In 2023, this is very much Peter Gabriel’s modus operandi. A successful musician, with no traditional record company and unlimited studio time either at home or his Real World base, Gabriel is not mandated to create by anybody. If anything, he is now cosmically bound by the cycles of the moon. Gabriel is embarking on his latest adventure – a grand scheme to release a new track on each full moon, which will culminate later this year with the release of i/o, his first album of new music for 21 years.
As it transpires, Gabriel has other ideas percolating. “If I have the stamina, I may just keep going,” he says. “I’m an awkward sod. I like doing things differently, if I can. I’m 72. At this point, it doesn’t matter what other people say. I listen, still, to people who I think are wise and smart and have good taste. Generally, though, I’ll end up doing what I think will be either fun or interesting.”
Why choose “Panopticom” as the first single? How does it set the scene for i/o?
It was cooking nicely and I thought that it might make a good candidate for opening things up, but I don’t think it indicates a style for the rest of the record. To my ears, the record sounds very different track by track.
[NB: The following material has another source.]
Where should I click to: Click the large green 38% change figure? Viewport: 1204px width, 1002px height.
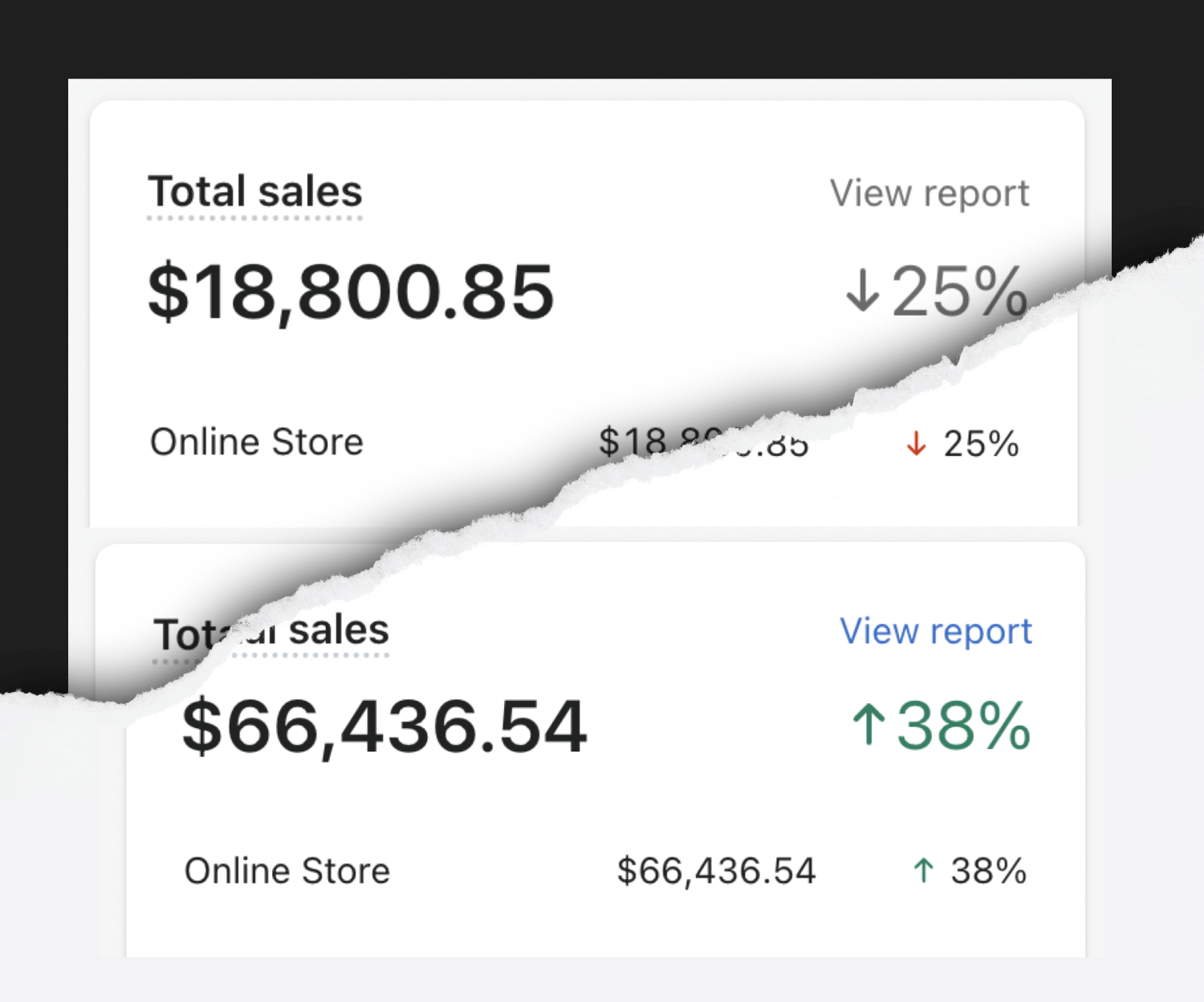pyautogui.click(x=963, y=726)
Obviously, from the inside, it always looks more different than from the outside, but I think some styles feel more futuristic, some retro and some textural… The album’s got quite a lot of different colours. There’s four or five up-tempo songs. It depends on what ends up being chosen for the album. There’s still quite a few question marks. But I may just keep going. That’s another thought!
You mean keep releasing new music every full moon?
Yeah, month by month. There’s going to be a surplus. There are some other songs that have been started. Then there were a couple that got released in the interim period. There was a track for [Oliver Stone’s 2016 biopic] Snowden called “The Veil”. There was another one, “Why Don’t You Show Yourself”, for a film about religion and atheism called Words With Gods. Nothing happened with those tracks, so it’d be quite nice to stick those on a record at some point. But there’s probably 20 or so new things. So I’ll see where we get to with those. If I have the stamina, I may just keep going…
The third single from i/o, “Playing For Time”, is another change of direction. The lyrics appear very reflective. “I’m getting it down, sorting it out, so everything I care about is held in here”. Is this age and experience talking?
When I was performing it before, on tour, I tried some different lyrics and a couple of different subjects for the song. But the sense of time and memory, dreams, reflections emerged later on, I think, the third time round. The end bit, which is new and I didn’t play live, felt like an important conclusion to the song. I guess it still asks more questions than it answers, but it feels to me a more complete journey. Ed Shearmur did an amazing job on the arrangements. I was quite moved the first time I heard that end string section. There’s one line that really gets me going. So, I think now it is a better journey than when I was doing it first. I’m pleased with it – I think it will outlive me.